Member of the Legislative Assembly of Alberta
- In office August 22, 1935 – June 15, 1937
- Constituency: Edmonton

Personal details
- Born: June 22, 1890 Morrisburg, Ontario, Canada
- Died: June 15, 1937 (aged 46) Rochester, Minnesota, United States
- Party: Liberal
- Spouse: Ruby Thomer
- Children: 4
- Alma mater: University of Alberta
- Occupation: lawyer

= George Van Allen =

Canadian politician

George Harold Van Allen (June 22, 1890 – June 15, 1937) was a Canadian provincial politician from Alberta.

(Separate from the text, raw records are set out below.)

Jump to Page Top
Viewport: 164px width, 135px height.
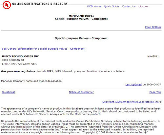click(155, 92)
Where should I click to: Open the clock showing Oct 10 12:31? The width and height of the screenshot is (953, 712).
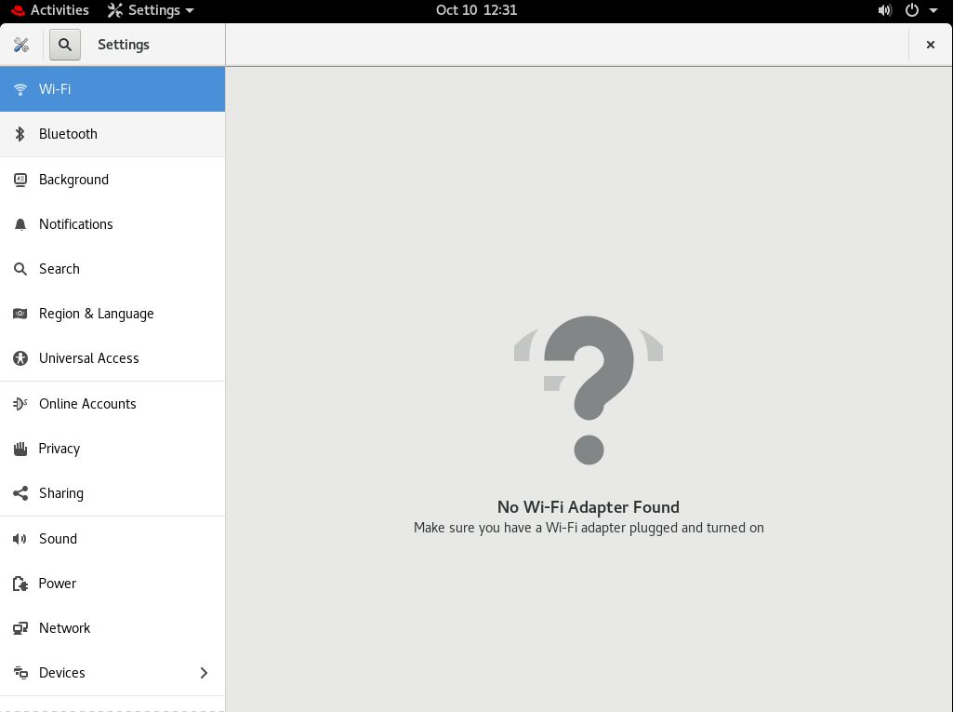[x=476, y=10]
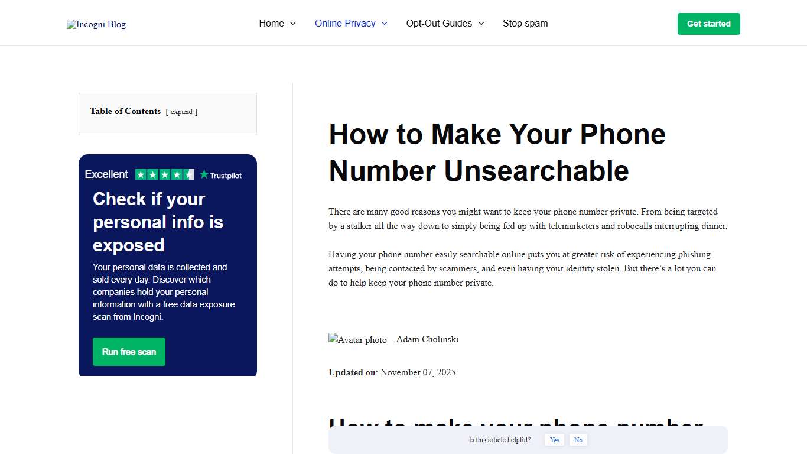Expand the Table of Contents
807x454 pixels.
coord(182,112)
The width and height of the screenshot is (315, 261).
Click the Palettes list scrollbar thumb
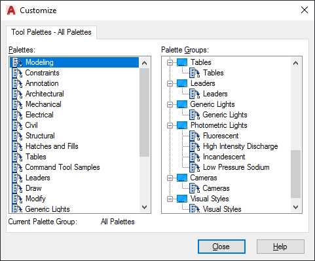[144, 112]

He served as a member of the Legislative Assembly of Alberta from 1935 to his death in 1937, sitting with the Liberal caucus in government.

==Early life==
George Harold Van Allen was born June 22, 1890, at Crysler's Farm in Morrisburg, Ontario to Wilbur Van Allen and Florence Louise Hayunga, descended from United Empire Loyalists. Van Allen attended Morrisburg High School and was educated to become a teacher. He moved to Lethbridge in 1912 to become a principal, and soon after relocated to Edmonton to attend the University of Alberta where he completed his Bachelor of Laws. Van Allen was admitted to the bar in 1915, formed his own practice in 1919 and was named King's Counsel in 1929. He married Ruby Thomer on December 23, 1926, and together had three sons and one daughter. Van Allen served as government counsel during the Royal Commission on Grain Freight Rates in 1923–1924, and as the President of the Edmonton Chamber of Commerce in 1928-1929.

==Political life==
George Van Allen was elected to the 8th Alberta Legislature in the district of Edmonton in the 1935 Alberta general election. Van Allen was one of six candidates elected for the district, which included two other Liberals in William R. Howson and Gerald O'Connor. As an MLA, Van Allen focused his attention on the state of the agricultural industry and was concerned with the Social Credit economic policies. Van Allen contracted the flu in the autumn of 1936 that developed into pneumonia. He sought treatment in California and Minnesota until his death at the Mayo Clinic in Rochester, Minnesota, part way through his term in office on June 15, 1937, at the age of 46.